MPI stands for Message Passing Interface. It is used to make communication between different processes in the same machine or across different machines in a network in a distributed environment. So that the task can be parallelized and work can be done faster. The MPI has made the parallelizing tasks very easy. It is available in the form of a standard library. The parallelism between different processes can be achieved with help of a rank.
The MPI library assigns the different processes with a unique number called a rank. The rank starts from 0 to n-1. If there are 4 processes then each process will be assigned a unique rank ranging from 0,1,2, and 3. These ranks can be used to differentiate and communicate between the different processes. You can read more about the MPI programming at MPI Tutorials. In this post, we will see how we can compute the array sum using MPI programming.
MPI Programming
In order to start programming using MPI, you need to install the library first and then you can import the library and use it.
Installing MPI Library
You can download the MPI binary from the MPI Downloads. It is available for Linux Distro, Windows OS, and Mac OS. Then follow the instruction accordingly to install it on your machine. You can directly install it in Ubuntu. Just type “mpicc” in the terminal. It will give the command to install it. Copy the command and run it in the terminal.

» **Exercise inputs**:
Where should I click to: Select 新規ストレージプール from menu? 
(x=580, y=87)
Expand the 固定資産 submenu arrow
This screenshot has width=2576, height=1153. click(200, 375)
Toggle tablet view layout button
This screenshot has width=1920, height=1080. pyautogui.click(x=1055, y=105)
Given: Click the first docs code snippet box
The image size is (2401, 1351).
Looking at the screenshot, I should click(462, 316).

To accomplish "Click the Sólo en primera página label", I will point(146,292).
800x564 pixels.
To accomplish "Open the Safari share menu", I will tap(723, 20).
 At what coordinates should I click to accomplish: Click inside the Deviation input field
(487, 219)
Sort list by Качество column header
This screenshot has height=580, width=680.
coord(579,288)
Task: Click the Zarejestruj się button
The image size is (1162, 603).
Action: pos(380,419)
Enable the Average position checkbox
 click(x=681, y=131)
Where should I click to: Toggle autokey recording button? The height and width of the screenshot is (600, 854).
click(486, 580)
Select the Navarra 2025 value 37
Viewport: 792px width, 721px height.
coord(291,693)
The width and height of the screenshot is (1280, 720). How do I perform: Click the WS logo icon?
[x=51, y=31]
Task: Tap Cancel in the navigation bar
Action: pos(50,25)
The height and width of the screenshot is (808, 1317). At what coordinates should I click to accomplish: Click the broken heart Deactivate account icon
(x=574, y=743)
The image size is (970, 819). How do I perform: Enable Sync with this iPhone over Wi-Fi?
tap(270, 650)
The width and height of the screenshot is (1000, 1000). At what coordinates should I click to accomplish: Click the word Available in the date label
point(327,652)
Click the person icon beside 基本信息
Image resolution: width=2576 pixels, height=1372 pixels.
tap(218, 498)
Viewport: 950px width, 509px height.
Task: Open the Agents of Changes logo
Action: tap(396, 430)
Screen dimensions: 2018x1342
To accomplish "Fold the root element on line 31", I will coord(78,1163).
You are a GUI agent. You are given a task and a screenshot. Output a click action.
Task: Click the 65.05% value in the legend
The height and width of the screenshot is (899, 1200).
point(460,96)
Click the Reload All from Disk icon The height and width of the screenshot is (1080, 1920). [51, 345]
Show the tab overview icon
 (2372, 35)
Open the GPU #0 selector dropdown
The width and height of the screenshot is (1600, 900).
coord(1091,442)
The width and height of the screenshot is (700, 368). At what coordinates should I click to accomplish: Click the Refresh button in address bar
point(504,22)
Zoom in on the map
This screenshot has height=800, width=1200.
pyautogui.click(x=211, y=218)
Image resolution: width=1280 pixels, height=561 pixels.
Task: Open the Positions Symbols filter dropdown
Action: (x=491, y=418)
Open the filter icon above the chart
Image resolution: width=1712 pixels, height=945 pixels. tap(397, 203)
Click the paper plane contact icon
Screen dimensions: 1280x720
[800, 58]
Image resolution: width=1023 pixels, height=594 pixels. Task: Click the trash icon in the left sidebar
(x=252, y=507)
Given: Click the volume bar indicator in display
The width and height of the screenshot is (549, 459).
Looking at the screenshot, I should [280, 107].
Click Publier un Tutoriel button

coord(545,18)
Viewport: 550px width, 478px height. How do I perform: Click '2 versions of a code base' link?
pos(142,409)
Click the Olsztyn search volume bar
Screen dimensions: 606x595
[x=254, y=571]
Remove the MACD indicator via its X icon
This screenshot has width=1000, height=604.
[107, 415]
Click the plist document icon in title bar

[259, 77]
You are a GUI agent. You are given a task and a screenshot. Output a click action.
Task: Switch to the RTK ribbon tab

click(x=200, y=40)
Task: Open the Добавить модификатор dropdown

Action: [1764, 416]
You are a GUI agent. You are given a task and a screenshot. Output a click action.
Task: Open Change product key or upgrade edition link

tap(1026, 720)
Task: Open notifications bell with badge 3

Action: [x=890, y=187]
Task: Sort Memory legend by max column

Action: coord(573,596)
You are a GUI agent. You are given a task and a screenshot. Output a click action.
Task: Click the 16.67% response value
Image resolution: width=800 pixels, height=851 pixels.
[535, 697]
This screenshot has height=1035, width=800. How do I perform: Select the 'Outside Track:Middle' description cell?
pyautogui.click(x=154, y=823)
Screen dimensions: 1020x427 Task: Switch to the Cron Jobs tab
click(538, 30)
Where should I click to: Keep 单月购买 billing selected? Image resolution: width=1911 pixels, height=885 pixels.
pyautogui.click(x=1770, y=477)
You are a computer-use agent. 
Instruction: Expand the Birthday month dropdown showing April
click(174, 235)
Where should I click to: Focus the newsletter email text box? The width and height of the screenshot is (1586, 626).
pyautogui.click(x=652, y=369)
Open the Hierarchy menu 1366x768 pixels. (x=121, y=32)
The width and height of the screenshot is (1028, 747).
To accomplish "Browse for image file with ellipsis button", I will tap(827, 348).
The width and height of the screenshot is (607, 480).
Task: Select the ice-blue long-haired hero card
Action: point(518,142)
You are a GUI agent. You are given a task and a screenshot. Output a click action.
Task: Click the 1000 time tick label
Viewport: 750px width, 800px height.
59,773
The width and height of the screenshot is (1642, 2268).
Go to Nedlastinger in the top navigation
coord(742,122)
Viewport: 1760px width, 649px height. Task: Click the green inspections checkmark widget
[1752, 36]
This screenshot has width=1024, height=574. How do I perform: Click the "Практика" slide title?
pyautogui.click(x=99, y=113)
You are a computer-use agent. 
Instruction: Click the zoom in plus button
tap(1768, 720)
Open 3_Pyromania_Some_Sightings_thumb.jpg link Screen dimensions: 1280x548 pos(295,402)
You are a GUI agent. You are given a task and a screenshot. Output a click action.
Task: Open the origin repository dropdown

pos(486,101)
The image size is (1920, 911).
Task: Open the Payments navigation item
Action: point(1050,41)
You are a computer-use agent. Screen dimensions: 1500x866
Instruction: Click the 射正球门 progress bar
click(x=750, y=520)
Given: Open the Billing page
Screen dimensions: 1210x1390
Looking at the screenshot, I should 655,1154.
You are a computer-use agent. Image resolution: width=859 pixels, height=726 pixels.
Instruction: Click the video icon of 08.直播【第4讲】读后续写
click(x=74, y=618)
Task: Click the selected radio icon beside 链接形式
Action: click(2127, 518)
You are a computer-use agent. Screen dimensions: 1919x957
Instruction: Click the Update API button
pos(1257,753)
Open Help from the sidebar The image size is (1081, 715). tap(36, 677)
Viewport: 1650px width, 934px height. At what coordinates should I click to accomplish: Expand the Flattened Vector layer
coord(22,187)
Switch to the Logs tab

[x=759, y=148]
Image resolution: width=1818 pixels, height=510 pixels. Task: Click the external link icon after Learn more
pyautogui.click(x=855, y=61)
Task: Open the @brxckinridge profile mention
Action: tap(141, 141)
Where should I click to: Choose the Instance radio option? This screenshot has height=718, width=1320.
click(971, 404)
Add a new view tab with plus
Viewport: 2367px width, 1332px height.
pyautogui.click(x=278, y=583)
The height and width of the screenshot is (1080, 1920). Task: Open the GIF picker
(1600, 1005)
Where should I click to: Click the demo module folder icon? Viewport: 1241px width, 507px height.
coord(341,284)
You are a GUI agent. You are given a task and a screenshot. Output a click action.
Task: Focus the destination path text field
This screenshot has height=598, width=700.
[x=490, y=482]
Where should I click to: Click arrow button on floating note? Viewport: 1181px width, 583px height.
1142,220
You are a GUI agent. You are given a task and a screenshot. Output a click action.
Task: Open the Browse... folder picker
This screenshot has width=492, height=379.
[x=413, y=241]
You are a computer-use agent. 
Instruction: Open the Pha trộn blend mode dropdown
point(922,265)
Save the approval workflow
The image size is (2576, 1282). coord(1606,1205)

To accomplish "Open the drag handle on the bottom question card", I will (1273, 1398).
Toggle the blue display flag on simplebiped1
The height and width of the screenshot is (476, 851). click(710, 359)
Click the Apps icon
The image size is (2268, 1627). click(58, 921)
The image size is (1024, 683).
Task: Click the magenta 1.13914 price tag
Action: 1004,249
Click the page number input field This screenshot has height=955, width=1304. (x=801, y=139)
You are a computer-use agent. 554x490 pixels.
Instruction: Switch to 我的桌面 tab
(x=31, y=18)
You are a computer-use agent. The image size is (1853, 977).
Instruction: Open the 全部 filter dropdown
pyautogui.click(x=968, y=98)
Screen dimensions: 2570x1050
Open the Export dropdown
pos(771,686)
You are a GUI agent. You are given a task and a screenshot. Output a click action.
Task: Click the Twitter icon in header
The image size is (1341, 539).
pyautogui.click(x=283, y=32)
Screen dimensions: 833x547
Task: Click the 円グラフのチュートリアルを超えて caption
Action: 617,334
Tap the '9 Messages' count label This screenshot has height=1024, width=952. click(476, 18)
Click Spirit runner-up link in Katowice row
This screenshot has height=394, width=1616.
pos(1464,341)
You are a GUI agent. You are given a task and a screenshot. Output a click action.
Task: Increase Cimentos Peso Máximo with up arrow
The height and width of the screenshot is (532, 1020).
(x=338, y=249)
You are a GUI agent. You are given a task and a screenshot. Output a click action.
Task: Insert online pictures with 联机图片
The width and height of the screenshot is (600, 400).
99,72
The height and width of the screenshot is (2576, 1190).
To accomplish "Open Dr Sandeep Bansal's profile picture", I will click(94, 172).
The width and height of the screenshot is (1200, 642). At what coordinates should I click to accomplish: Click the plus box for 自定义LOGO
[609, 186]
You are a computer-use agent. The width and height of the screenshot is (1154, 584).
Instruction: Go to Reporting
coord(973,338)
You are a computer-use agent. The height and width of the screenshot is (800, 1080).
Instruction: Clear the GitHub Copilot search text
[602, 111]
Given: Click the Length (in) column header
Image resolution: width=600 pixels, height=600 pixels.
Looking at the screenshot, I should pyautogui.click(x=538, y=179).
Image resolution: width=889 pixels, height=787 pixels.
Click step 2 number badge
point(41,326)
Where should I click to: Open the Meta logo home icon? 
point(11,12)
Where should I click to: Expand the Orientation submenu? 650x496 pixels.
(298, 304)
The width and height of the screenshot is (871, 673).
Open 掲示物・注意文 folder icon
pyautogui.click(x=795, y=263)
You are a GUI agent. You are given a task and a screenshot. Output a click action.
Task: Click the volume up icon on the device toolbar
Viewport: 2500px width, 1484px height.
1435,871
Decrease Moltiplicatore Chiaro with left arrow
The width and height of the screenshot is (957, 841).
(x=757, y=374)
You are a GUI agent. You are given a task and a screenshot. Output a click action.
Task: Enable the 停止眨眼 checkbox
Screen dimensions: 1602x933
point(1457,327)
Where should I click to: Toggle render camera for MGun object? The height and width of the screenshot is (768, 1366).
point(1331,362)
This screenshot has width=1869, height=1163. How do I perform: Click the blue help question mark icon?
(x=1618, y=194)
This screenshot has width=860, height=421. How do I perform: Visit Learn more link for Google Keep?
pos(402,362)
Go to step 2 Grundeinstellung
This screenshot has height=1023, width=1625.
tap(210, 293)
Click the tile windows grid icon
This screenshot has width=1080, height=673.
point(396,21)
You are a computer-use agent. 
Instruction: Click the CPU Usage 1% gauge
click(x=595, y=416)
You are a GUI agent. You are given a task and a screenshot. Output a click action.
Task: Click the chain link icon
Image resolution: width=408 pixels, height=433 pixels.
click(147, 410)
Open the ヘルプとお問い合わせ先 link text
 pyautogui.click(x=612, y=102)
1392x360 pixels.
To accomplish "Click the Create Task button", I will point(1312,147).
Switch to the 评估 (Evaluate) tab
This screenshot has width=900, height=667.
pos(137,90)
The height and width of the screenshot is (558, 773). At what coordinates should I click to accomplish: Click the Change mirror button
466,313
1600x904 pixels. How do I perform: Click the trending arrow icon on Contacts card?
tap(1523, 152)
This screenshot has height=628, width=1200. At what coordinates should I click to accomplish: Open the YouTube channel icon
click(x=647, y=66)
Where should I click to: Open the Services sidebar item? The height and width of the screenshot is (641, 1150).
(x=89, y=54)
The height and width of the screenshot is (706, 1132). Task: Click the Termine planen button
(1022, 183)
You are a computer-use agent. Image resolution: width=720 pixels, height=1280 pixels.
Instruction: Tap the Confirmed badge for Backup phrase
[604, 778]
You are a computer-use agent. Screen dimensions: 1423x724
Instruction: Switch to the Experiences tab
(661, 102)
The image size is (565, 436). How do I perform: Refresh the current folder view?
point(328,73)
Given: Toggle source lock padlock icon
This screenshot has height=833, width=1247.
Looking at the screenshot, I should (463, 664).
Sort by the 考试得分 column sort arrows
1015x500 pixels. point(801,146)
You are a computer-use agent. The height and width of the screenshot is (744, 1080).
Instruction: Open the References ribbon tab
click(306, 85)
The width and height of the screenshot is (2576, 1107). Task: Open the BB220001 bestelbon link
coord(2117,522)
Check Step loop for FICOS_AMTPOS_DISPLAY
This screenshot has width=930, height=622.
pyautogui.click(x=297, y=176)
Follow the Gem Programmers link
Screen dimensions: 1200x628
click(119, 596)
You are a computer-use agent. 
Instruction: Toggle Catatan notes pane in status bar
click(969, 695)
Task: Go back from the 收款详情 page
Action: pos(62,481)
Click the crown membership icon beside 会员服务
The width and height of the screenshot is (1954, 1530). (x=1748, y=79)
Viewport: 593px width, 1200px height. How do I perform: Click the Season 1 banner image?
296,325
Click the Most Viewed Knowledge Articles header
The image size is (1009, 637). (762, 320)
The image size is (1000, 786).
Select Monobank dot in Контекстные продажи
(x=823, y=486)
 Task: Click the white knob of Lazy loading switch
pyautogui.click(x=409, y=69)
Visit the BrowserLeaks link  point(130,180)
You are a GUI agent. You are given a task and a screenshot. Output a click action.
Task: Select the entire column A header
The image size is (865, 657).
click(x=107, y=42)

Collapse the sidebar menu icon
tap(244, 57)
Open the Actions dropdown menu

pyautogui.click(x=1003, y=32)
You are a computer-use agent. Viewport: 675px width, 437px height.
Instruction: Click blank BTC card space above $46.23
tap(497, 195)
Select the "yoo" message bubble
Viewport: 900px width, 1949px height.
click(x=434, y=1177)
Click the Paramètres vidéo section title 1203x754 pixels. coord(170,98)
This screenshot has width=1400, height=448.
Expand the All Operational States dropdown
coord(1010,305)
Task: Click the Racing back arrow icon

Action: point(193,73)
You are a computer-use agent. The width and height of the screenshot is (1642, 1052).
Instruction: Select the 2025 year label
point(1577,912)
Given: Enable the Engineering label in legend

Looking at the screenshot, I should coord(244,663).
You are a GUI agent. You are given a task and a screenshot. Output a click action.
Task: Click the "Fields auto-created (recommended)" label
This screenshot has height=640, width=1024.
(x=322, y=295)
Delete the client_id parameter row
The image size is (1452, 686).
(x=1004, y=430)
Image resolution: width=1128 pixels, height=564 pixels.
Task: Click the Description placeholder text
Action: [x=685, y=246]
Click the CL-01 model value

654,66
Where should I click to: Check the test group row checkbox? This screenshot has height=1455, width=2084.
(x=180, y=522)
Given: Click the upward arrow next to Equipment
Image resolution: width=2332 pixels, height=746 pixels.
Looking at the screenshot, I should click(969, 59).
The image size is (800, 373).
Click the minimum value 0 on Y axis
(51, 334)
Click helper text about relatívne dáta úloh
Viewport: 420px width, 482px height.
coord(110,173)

» **Problems and tasks**:
A – Copy the records exactly, from the line containing "Open the ヘルプとお問い合わせ先 link text" through the line containing "The image size is (1009, 637). (762, 320)", inclusive.
B – How does the text on MPI programming go on from its last sentence? Write the continuation.

» **Expected results**:
A –
Open the ヘルプとお問い合わせ先 link text
 pyautogui.click(x=612, y=102)
1392x360 pixels.
To accomplish "Click the Create Task button", I will point(1312,147).
Switch to the 评估 (Evaluate) tab
This screenshot has width=900, height=667.
pos(137,90)
The height and width of the screenshot is (558, 773). At what coordinates should I click to accomplish: Click the Change mirror button
466,313
1600x904 pixels. How do I perform: Click the trending arrow icon on Contacts card?
tap(1523, 152)
This screenshot has height=628, width=1200. At what coordinates should I click to accomplish: Open the YouTube channel icon
click(x=647, y=66)
Where should I click to: Open the Services sidebar item? The height and width of the screenshot is (641, 1150).
(x=89, y=54)
The height and width of the screenshot is (706, 1132). Task: Click the Termine planen button
(1022, 183)
You are a computer-use agent. Image resolution: width=720 pixels, height=1280 pixels.
Instruction: Tap the Confirmed badge for Backup phrase
[604, 778]
You are a computer-use agent. Screen dimensions: 1423x724
Instruction: Switch to the Experiences tab
(661, 102)
The image size is (565, 436). How do I perform: Refresh the current folder view?
point(328,73)
Given: Toggle source lock padlock icon
This screenshot has height=833, width=1247.
Looking at the screenshot, I should (463, 664).
Sort by the 考试得分 column sort arrows
1015x500 pixels. point(801,146)
You are a computer-use agent. The height and width of the screenshot is (744, 1080).
Instruction: Open the References ribbon tab
click(306, 85)
The width and height of the screenshot is (2576, 1107). Task: Open the BB220001 bestelbon link
coord(2117,522)
Check Step loop for FICOS_AMTPOS_DISPLAY
This screenshot has width=930, height=622.
pyautogui.click(x=297, y=176)
Follow the Gem Programmers link
Screen dimensions: 1200x628
click(119, 596)
You are a computer-use agent. 
Instruction: Toggle Catatan notes pane in status bar
click(969, 695)
Task: Go back from the 收款详情 page
Action: pos(62,481)
Click the crown membership icon beside 会员服务
The width and height of the screenshot is (1954, 1530). (x=1748, y=79)
Viewport: 593px width, 1200px height. How do I perform: Click the Season 1 banner image?
296,325
Click the Most Viewed Knowledge Articles header
The image size is (1009, 637). (762, 320)

B –
You can include the mpi library in you C/C++ program by “#include<mpi.h>”.
A Simple MPI Program Structure
A simple MPI program written in C is given below to understand the MPI. The first process will print the “How are you?” message and the rest will print out ” I am Fine”.
#include<stdio.h>
#include<mpi.h>
int main(int argc, char *argv[]){
int size, rank;
MPI_Init(&argc, &argv);
MPI_Comm_size(MPI_COMM_WORLD, &size);
MPI_Comm_rank(MPI_COMM_WORLD, &rank);
if(rank == 0){
printf("Rank %d: How are you?\n", rank);
}else{
printf("Rank %d: I am Fine\n", rank);
}
MPI_Finalize();
return 0;
}
Some of the MPI library functions and variables that you can notice from the above code are as follows:
- MPI_Init() – It initialize the MPI
- MPI_Comm_size() – It determines the total number of processes in a group.
- MPI_Comm_rank() – It determines the id of the calling process.
- MPI_Finalize() – It binds the MPI program.
- MPI_COMM_WORLD – It is a communicator between processes.
How to Compile and Run MPI Program?
In order to compile the program, you need to run the “mpicc” command.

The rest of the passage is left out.